EXTRACT PROVIDED:
To start using this program, create the books.txt file with just a simple book. The name of the book is stored in the first line. For example.

books.txt

Code: Select all

Name of bookþFirst line of book.þSecond line of book.

This program is just a proof of concept; it lacks multiple details that are necessary to convert it in a fully working and robust application.

Antonio

Thor
Posts: 43
Joined: 31 Mar 2016 15:02

Re: Processing text files with very large lines via FOR /F command

#2 Post by Thor » 27 Mar 2017 11:20

Hi Aacini,

I have the following book called "Books.txt" (enclosed)
When I run your batch file which I call "book.bat", I've got the following menu:

Available books:

1- Book Name 1
2- Book Name 2
3- Book Name 3

Enter book number (4 to add a new book): 1
'/d' is not recognized as an internal or external command,
operable program or batch file.


Press any key to continue . . .

I've got the error as above do you know why?
Attachments
Books.zip
(339 Bytes) Downloaded 445 times

pieh-ejdsch
Posts: 240
Joined: 04 Mar 2014 11:14
Location: germany

Re: Processing text files with very large lines via FOR /F command

#3 Post by pieh-ejdsch » 27 Mar 2017 13:03

I think the idea is very good.
Like a sort of library.
To read the books correctly, the delayed expansion of variables must be deactivated. And in each row read and processed they are reactivated after the row has been set. Otherwise the exclamation marks will not be considered. All variables that are set inside the line to be processed must be reset with a variable transfer in an extension to be deactivated.
The lines beginning with semicolon are ignored and not read. They must be set to nothing with a line end character (EOL).

PROVIDED MATERIAL:
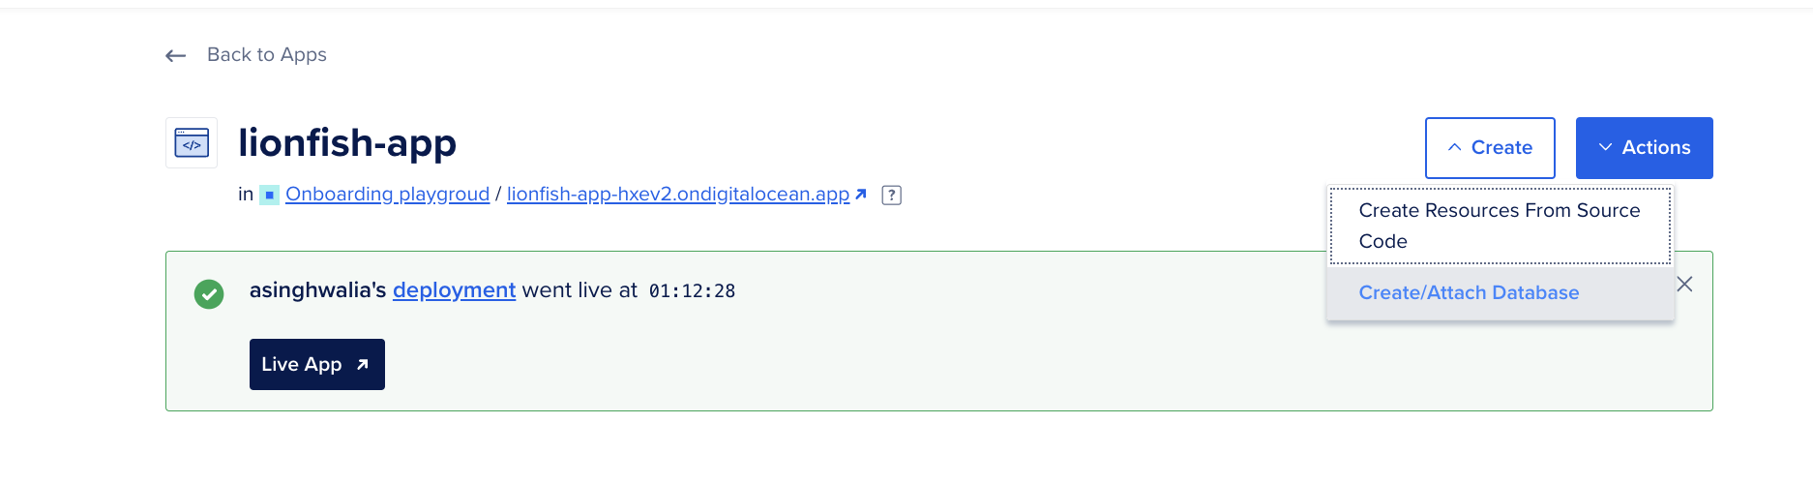Viewport: 1813px width, 484px height.
Task: Click the back arrow icon
Action: coord(175,56)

TASK DIRECTIONS: In the stretch of the forum thread from "1- Book Name" through "you know why?", swap "Book Name" for "Title" and write that stretch out again.

FINAL ANSWER:
1- Title 1
2- Title 2
3- Title 3

Enter book number (4 to add a new book): 1
'/d' is not recognized as an internal or external command,
operable program or batch file.


Press any key to continue . . .

I've got the error as above do you know why?